Task directions -
Output all of the entries exactly as they are given.

[[ Task data, beginning ]]

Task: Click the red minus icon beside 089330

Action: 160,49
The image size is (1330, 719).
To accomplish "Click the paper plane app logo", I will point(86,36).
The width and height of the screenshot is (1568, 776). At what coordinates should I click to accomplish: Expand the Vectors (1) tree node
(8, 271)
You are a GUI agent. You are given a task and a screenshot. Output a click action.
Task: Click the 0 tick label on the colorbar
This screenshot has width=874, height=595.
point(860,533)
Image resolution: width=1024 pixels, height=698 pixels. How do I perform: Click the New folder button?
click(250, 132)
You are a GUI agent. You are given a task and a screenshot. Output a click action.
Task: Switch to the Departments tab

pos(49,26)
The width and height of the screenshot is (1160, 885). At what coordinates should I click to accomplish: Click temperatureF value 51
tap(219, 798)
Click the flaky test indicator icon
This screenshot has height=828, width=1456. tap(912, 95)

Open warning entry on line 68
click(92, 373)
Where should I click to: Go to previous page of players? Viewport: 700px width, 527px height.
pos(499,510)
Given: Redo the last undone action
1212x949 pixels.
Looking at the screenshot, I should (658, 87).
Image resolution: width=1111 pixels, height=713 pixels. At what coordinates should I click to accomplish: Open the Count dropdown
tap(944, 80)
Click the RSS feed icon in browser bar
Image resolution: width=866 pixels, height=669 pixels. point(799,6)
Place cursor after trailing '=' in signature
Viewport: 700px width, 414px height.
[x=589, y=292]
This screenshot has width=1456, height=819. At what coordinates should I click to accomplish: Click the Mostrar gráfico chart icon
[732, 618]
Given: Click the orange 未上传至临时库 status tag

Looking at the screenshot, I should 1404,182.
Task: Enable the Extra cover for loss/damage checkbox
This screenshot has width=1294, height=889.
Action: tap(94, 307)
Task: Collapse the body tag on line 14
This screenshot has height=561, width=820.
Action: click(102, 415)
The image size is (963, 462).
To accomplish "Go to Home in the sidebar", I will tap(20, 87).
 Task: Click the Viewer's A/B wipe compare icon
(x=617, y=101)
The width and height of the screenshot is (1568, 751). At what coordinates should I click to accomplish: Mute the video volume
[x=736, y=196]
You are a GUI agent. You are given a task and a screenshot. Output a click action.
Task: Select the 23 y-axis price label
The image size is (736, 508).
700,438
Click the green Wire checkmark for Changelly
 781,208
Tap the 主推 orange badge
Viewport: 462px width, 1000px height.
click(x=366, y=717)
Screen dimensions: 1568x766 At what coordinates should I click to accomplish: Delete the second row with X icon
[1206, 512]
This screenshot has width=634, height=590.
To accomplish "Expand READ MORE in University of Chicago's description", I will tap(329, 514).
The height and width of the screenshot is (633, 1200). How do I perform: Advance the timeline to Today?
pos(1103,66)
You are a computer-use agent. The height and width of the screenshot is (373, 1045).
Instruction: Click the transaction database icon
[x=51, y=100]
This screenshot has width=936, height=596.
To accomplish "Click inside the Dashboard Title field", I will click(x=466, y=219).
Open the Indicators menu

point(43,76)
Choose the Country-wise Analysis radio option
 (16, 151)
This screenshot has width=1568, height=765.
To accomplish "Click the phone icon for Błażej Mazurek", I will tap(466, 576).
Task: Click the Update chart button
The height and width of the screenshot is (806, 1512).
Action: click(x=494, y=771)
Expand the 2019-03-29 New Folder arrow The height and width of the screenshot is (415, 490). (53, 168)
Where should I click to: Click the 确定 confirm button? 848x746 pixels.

[[ Task data, end ]]

Your response -
Task: Click the red minus icon beside 089330

Action: 160,49
The image size is (1330, 719).
To accomplish "Click the paper plane app logo", I will point(86,36).
The width and height of the screenshot is (1568, 776). At what coordinates should I click to accomplish: Expand the Vectors (1) tree node
(8, 271)
You are a GUI agent. You are given a task and a screenshot. Output a click action.
Task: Click the 0 tick label on the colorbar
This screenshot has width=874, height=595.
point(860,533)
Image resolution: width=1024 pixels, height=698 pixels. How do I perform: Click the New folder button?
click(250, 132)
You are a GUI agent. You are given a task and a screenshot. Output a click action.
Task: Switch to the Departments tab

pos(49,26)
The width and height of the screenshot is (1160, 885). At what coordinates should I click to accomplish: Click temperatureF value 51
tap(219, 798)
Click the flaky test indicator icon
This screenshot has height=828, width=1456. tap(912, 95)

Open warning entry on line 68
click(92, 373)
Where should I click to: Go to previous page of players? Viewport: 700px width, 527px height.
pos(499,510)
Given: Redo the last undone action
1212x949 pixels.
Looking at the screenshot, I should (658, 87).
Image resolution: width=1111 pixels, height=713 pixels. At what coordinates should I click to accomplish: Open the Count dropdown
tap(944, 80)
Click the RSS feed icon in browser bar
Image resolution: width=866 pixels, height=669 pixels. point(799,6)
Place cursor after trailing '=' in signature
Viewport: 700px width, 414px height.
[x=589, y=292]
This screenshot has width=1456, height=819. At what coordinates should I click to accomplish: Click the Mostrar gráfico chart icon
[732, 618]
Given: Click the orange 未上传至临时库 status tag

Looking at the screenshot, I should 1404,182.
Task: Enable the Extra cover for loss/damage checkbox
This screenshot has width=1294, height=889.
Action: tap(94, 307)
Task: Collapse the body tag on line 14
This screenshot has height=561, width=820.
Action: click(102, 415)
The image size is (963, 462).
To accomplish "Go to Home in the sidebar", I will tap(20, 87).
 Task: Click the Viewer's A/B wipe compare icon
(x=617, y=101)
The width and height of the screenshot is (1568, 751). At what coordinates should I click to accomplish: Mute the video volume
[x=736, y=196]
You are a GUI agent. You are given a task and a screenshot. Output a click action.
Task: Select the 23 y-axis price label
The image size is (736, 508).
700,438
Click the green Wire checkmark for Changelly
 781,208
Tap the 主推 orange badge
Viewport: 462px width, 1000px height.
click(x=366, y=717)
Screen dimensions: 1568x766 At what coordinates should I click to accomplish: Delete the second row with X icon
[1206, 512]
This screenshot has width=634, height=590.
To accomplish "Expand READ MORE in University of Chicago's description", I will tap(329, 514).
The height and width of the screenshot is (633, 1200). How do I perform: Advance the timeline to Today?
pos(1103,66)
You are a computer-use agent. The height and width of the screenshot is (373, 1045).
Instruction: Click the transaction database icon
[x=51, y=100]
This screenshot has width=936, height=596.
To accomplish "Click inside the Dashboard Title field", I will click(x=466, y=219).
Open the Indicators menu

point(43,76)
Choose the Country-wise Analysis radio option
 (16, 151)
This screenshot has width=1568, height=765.
To accomplish "Click the phone icon for Błażej Mazurek", I will tap(466, 576).
Task: Click the Update chart button
The height and width of the screenshot is (806, 1512).
Action: click(x=494, y=771)
Expand the 2019-03-29 New Folder arrow The height and width of the screenshot is (415, 490). (53, 168)
Where should I click to: Click the 确定 confirm button? 848x746 pixels.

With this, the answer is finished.